Nico Lumma hat mit Magpie experimentiert. Magpie platziert werbliche Tweets mit dem Account eines Nutzers. Er kommt zu dem Schluss, dass Magpie et. al. nicht erfolgreich sein werden. Ich stimme der Schlussfolgerung zu, doch der Argumentationsweg ist falsch.

Bleibt eigentlich die Grundfrage bestehen, nämlich wie muß Werbung im Kontext von Konversationen funktionieren, ohne daß sie nervt, aber dennoch wahrgenommen wird? Ja, ich weiss, aber die einfachen Fragen waren schon weg.

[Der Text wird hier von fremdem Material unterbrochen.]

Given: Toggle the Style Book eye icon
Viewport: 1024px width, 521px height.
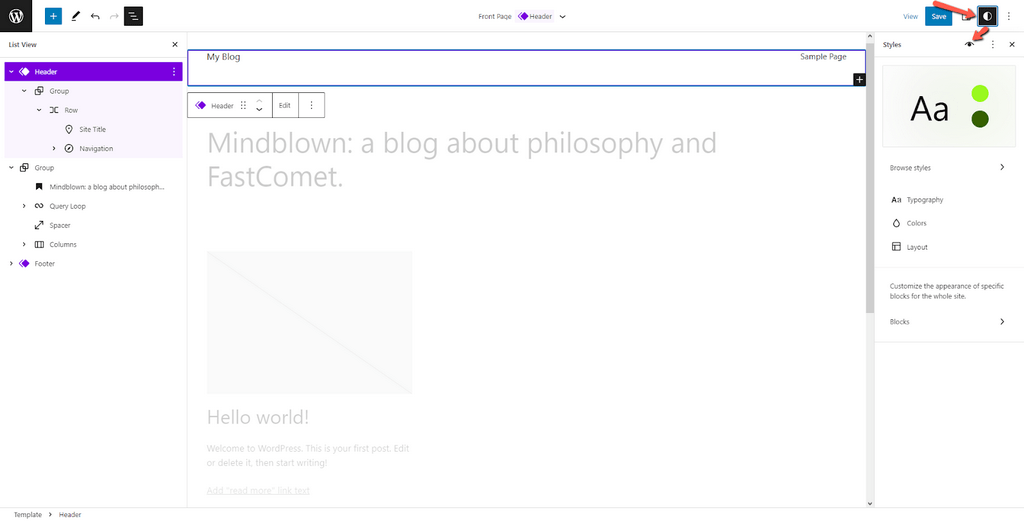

Stellen wir uns ein Telefongespräch vor.

“Hallo Erna!”
“Hildegard, schön Dich mal wieder zu hören! Wie gehts dir?”
“Mir gehts..”
MORGEN BEIM DISCOUNTER IHRES VERTRAUENS: GEHACKTES VOM KROKODIL, 38,49 DAS KILO!
“..nicht so gut, ich war die letzten vier Tage im Krankenhaus..”
NICHT VERGESSEN: KROKOHACK, 38,49. MORGEN BEI MÖÖÖP
“..und bin nach wie vor etwas angeschlagen.”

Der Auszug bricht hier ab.